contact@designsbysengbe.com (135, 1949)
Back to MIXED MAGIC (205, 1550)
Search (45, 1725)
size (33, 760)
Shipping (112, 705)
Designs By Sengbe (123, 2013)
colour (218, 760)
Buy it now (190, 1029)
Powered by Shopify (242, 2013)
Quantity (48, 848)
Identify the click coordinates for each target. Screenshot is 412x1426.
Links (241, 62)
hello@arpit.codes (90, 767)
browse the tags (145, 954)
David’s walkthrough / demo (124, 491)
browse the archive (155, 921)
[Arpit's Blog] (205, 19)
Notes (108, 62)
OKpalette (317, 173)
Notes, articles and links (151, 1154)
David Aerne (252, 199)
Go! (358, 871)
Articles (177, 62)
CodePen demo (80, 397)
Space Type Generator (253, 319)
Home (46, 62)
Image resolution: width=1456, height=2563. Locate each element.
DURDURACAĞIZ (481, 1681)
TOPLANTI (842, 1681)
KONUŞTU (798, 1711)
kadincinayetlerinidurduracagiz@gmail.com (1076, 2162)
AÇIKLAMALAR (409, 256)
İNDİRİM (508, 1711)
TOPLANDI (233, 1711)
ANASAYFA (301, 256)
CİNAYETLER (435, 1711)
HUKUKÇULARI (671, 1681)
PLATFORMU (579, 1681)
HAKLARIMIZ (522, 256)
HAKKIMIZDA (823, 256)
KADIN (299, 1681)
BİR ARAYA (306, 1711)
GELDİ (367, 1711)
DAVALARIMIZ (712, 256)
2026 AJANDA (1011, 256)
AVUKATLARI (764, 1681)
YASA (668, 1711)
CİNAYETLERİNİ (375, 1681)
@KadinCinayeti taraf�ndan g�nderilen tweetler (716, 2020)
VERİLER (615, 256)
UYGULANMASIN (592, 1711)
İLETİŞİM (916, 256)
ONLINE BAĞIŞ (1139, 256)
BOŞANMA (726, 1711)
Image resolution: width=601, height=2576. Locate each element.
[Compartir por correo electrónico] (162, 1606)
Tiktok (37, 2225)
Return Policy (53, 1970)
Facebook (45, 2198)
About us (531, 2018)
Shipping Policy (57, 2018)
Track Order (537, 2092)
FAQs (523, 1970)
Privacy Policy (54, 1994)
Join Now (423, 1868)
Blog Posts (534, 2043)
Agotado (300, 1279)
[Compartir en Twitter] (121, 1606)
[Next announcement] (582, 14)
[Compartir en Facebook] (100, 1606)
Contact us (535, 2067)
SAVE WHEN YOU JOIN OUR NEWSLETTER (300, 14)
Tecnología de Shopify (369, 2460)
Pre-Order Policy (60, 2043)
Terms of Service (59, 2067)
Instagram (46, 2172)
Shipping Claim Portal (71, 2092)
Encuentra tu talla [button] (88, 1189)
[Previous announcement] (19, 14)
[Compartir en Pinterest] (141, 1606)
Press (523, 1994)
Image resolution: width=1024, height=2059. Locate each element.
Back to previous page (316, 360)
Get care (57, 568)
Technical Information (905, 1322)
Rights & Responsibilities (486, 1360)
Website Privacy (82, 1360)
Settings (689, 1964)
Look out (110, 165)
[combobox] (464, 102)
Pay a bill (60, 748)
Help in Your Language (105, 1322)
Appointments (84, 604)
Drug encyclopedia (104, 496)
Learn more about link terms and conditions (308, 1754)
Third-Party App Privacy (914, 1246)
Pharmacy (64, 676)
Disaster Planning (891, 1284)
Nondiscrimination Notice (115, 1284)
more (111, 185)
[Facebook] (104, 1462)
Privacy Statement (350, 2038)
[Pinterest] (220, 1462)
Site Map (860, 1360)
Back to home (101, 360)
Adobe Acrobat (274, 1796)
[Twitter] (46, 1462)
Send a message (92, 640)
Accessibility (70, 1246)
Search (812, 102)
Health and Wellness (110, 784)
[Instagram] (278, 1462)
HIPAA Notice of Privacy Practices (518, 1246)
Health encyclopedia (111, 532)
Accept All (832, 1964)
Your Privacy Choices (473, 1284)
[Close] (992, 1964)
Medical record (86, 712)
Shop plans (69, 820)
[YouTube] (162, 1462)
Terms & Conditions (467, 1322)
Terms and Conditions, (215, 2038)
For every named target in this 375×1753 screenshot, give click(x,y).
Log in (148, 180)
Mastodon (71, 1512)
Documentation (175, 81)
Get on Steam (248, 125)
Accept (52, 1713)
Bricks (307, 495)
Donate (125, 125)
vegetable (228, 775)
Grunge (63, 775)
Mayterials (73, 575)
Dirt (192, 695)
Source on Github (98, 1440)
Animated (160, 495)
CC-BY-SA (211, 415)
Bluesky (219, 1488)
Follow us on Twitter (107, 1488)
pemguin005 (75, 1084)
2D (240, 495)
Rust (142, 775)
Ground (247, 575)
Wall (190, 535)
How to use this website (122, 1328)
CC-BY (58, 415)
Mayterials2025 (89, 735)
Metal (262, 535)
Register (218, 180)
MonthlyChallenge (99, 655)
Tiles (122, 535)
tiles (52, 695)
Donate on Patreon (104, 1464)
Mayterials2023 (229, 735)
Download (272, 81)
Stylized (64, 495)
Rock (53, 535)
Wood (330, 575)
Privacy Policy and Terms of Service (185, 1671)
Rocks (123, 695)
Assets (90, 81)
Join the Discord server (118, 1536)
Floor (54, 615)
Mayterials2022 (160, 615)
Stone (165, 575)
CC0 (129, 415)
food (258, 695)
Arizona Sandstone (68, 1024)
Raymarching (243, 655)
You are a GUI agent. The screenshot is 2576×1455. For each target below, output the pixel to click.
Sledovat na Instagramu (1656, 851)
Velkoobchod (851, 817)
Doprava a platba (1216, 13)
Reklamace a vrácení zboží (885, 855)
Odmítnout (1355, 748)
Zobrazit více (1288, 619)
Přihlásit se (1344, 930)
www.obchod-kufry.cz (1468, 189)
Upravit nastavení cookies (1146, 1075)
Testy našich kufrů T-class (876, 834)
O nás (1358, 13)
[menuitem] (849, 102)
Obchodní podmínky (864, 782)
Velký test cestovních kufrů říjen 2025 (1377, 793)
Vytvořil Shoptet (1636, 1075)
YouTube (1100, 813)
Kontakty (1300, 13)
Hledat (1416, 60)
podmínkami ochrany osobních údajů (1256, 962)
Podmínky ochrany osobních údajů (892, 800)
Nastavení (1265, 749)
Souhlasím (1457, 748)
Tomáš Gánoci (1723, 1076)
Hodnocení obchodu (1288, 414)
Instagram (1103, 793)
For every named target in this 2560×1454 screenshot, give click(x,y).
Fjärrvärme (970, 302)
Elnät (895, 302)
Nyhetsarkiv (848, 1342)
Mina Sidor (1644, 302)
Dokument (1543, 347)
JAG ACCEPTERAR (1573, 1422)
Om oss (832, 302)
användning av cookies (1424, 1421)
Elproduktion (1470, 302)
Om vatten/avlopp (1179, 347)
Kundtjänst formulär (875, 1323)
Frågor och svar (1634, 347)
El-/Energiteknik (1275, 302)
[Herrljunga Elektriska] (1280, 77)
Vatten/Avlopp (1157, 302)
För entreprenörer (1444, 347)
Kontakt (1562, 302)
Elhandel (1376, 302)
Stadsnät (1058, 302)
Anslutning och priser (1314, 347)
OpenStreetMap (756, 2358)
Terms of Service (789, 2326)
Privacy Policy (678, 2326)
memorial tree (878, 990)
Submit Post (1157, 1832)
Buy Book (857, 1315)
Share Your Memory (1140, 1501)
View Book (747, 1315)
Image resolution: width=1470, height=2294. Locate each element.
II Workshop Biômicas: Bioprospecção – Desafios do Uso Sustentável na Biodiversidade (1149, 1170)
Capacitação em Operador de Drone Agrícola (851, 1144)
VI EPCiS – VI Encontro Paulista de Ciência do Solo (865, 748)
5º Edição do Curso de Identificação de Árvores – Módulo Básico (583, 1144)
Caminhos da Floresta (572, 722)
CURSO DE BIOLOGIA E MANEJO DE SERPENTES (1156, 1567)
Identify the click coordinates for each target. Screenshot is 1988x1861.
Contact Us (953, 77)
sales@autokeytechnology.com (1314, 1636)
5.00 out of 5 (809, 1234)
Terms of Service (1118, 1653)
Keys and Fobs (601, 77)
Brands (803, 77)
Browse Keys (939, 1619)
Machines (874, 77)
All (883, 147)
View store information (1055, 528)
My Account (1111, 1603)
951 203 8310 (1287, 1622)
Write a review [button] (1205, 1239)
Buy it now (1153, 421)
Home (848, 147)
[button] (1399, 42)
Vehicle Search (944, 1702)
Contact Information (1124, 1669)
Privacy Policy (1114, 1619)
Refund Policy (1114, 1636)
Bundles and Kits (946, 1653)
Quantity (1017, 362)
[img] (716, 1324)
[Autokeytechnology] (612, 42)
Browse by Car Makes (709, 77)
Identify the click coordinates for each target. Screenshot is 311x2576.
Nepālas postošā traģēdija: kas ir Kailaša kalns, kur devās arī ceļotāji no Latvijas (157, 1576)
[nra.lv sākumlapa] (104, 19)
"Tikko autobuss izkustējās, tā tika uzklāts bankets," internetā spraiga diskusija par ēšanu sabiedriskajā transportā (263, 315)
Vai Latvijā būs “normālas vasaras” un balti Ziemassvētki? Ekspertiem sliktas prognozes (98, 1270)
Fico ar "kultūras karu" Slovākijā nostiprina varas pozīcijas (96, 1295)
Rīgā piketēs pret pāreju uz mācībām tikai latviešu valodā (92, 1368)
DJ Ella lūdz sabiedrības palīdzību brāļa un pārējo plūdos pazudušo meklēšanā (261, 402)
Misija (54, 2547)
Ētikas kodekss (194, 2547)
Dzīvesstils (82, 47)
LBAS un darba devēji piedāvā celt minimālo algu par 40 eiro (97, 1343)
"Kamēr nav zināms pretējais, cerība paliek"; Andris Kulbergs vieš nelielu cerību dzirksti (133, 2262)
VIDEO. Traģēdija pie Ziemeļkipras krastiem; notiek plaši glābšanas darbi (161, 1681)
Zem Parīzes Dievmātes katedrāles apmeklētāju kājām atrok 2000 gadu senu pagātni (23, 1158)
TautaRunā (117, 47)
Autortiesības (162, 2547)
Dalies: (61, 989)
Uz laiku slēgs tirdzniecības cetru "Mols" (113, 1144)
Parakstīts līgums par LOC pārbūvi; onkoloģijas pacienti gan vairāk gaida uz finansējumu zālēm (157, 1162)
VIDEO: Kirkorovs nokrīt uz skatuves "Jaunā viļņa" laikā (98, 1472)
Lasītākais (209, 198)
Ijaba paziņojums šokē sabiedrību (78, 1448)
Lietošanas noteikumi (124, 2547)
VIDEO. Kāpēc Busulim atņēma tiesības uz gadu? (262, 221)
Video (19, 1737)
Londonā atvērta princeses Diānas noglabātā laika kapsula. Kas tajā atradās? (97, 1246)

------------------------------------------------

## WHAT YOU HAVE TO DO
All lines above from the one containing "Tecnología de Shopify (369, 2460)" to the one containing "Back to previous page (316, 360)" must be repeated exactly, both lines included, and no others.

## WRITTEN SOLUTION
Tecnología de Shopify (369, 2460)
Pre-Order Policy (60, 2043)
Terms of Service (59, 2067)
Instagram (46, 2172)
Shipping Claim Portal (71, 2092)
Encuentra tu talla [button] (88, 1189)
[Previous announcement] (19, 14)
[Compartir en Pinterest] (141, 1606)
Press (523, 1994)
Image resolution: width=1024, height=2059. Locate each element.
Back to previous page (316, 360)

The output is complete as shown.